Oto najciekawsze elementy wchodzące w skład najdroższej edycji kolekcjonerskiej Dying Light:
Cztery edycje gry w metalowych opakowaniach z autografami twórców - rozsądna decyzja, biorąc pod uwagę, że Dying Light najlepiej smakuje w trybie kooperacji ze znajomymi. Wspólne skakanie po dachach Harranu dało redakcji Spider’s Web wiele frajdy i jest znacznie ciekawsze od samotnego przechodzenia tego tytułu.
Dwie pary słuchawek Razer Tiamat – nie mam pojęcia dlaczego tylko dwie, ale w tę produkcję naprawdę warto zagrywać się z czymś solidnym na uszach. Nie tylko ze względu na przestrzenne dźwięki zdradzające zombie, które mogą nadejść z każdej strony, ale również świetną ścieżkę dźwiękową Pawła Błaszczaka.
Figura zombie wielkości człowieka – posiadacze innych edycji kolekcjonerskich mogą pochwalić się swoimi figurkami, ale raczej żadna z nich nie jest wielkości gracza. Codzienne wycieranie kurzu wydłużyło się właśnie o kolejną minutę. Nie chcę nawet myśleć co musi przeżyć osoba, która zapomniała o tej figurze idąc w nocy do łazienki.
Zdjęcie twarzy nałożone na model Nocnego Łowcy – dotychczas w grach upamiętniało się osoby zasłużone i wielkie, jak na przykład Robina Williamsa. Na całe szczęście braki w osiągnięciach może wynagrodzić pokaźny worek pieniędzy. Chyba każdy z nas chciałby pojawić się w jakiejś interaktywnej produkcji.
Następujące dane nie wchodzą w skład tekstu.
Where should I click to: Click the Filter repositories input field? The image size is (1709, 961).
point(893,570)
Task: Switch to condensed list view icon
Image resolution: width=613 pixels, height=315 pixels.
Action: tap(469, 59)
Gorzej, że nasza twarz będzie codziennie masakrowana przez tysiące innych graczy.
Lekcje parkouru do omijania zombie – przeprowadzone przez specjalistów, którzy mieli za zadanie opracować skuteczny system poruszania się po aglomeracji miejskiej pełnej zarażonych, rozkładających się zombie. W ich fachowość nie wątpię. Przekonał mnie poniższy materiał filmowy, za który odpowiadają dokładnie ci sami instruktorzy:
Noktowizor „Dying Light” oraz pieluchy dla dorosłych – stosunkowo egzotyczny zestaw nawiązuje do jednego z trybów gry. Dying Light to produkcja ze zmiennym cyklem dnia i nocy. Kiedy świeci słońce umiejętny gracz nie ma wielu powodów do niepokoju. Jednak w nocy rozgrywka może przerodzić się w prawdziwy koszmar. Zombie są szybie, nieustępliwe, ścigają gracza i nie dają mu odpocząć ani na moment. My byliśmy przerażeni. Nie na tyle, aby zakładać pieluchy, ale jednak.
Dom Tiger Log Cabins według indywidualnego projektu – tutaj chciałbym się zatrzymać na dłużej, bo to oferta jedyna w swoim rodzaju.
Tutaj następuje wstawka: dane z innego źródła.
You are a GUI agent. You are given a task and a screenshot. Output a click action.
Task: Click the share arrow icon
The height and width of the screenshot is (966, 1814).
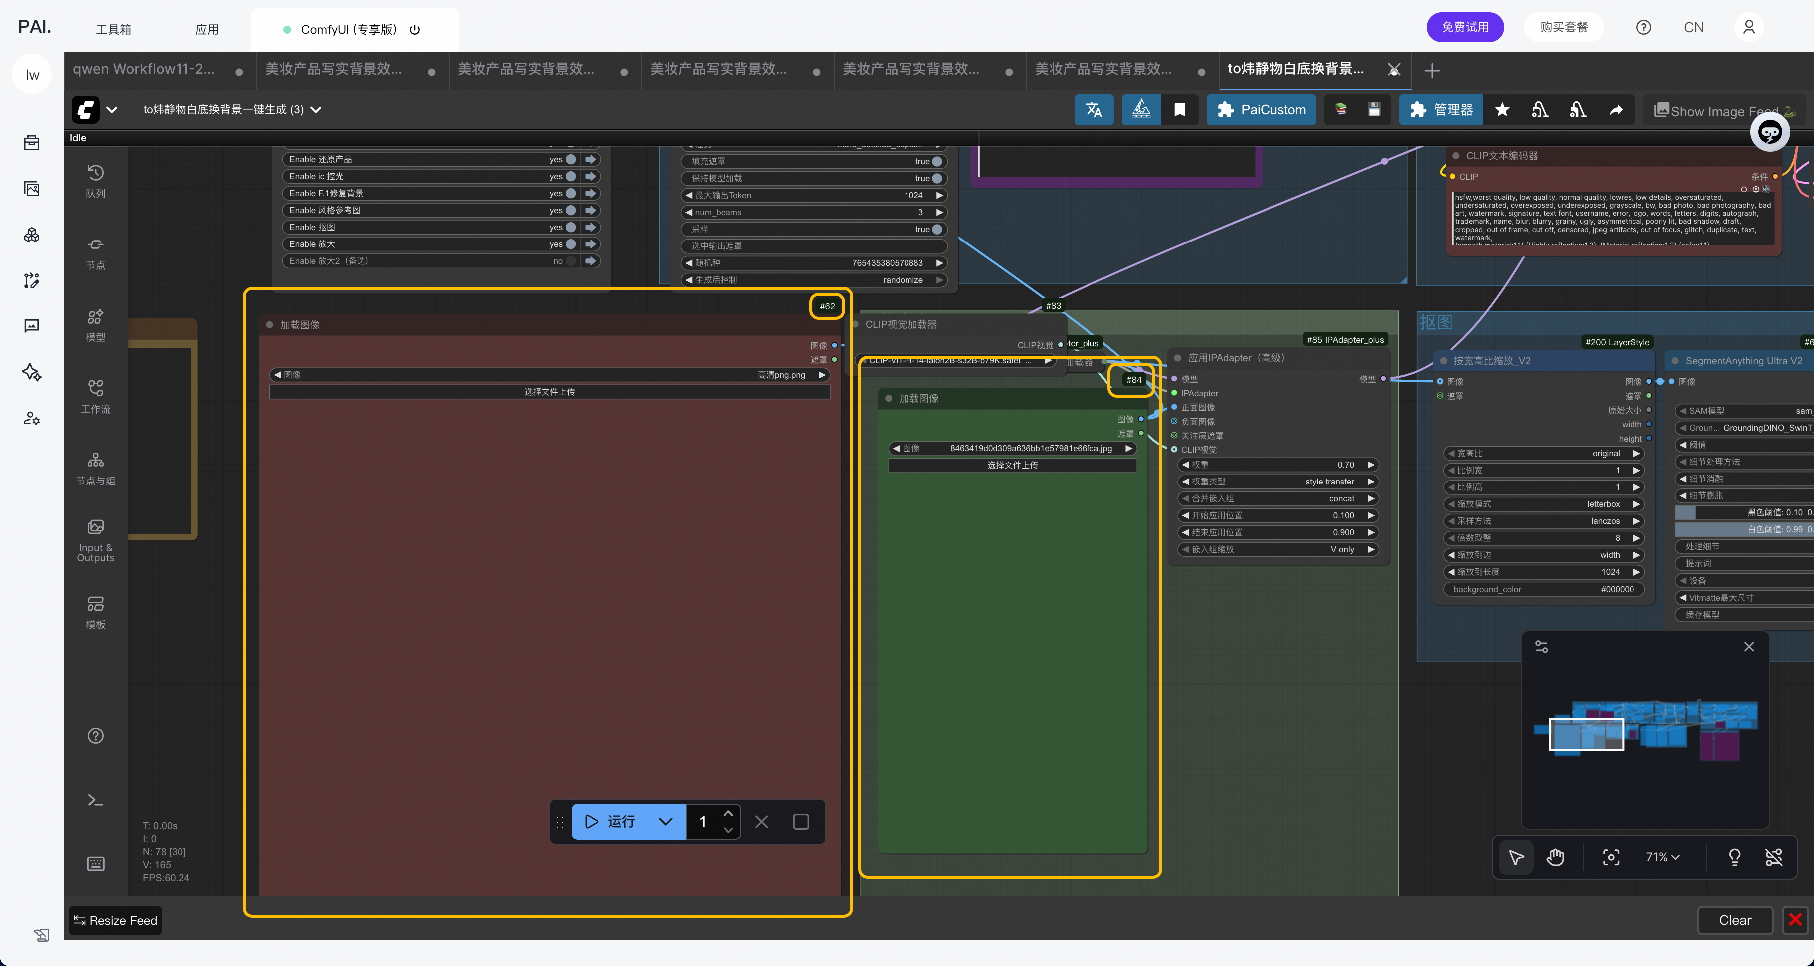[x=1616, y=110]
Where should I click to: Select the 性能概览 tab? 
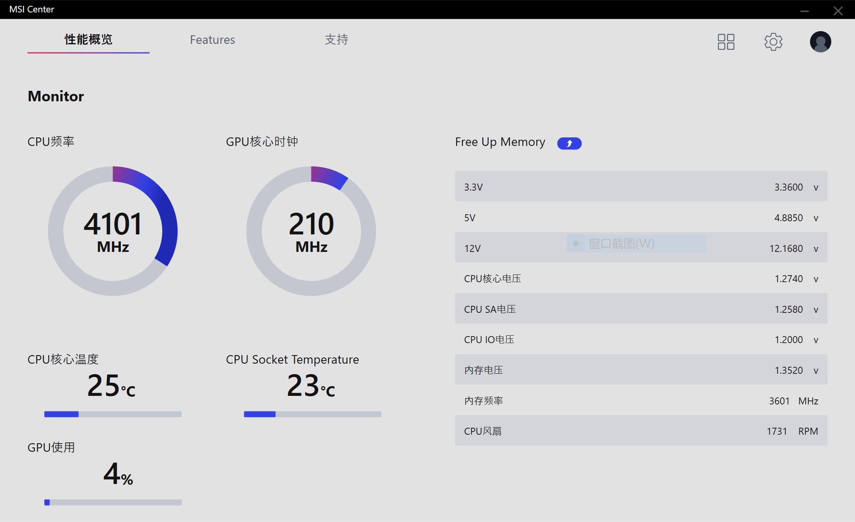[x=88, y=40]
Tiger Log Cabins to firma znana każdemu miłośnikowi survivalu. Operujące z terenów Wielkiej Brytanii przedsiębiorstwo działa od lat 80 ubiegłego wieku. Tiger Log Cabins specjalizuje się w produkcji, sprzedaży, dostawie i montażu całorocznych drewnianych domków. Ich producenci szczycą się, że to właśnie u nich przebiega cały proces produkcji, z kolei realizacja zamówienia na terenie Zjednoczonego Królestwa zazwyczaj nie przekracza 15 dni. O Tiger Log Cabins zrobiło się naprawdę głośno, kiedy świat dowiedział się o ich oryginalnym projekcie - ZFC-1 Zombie Fortification Cabin.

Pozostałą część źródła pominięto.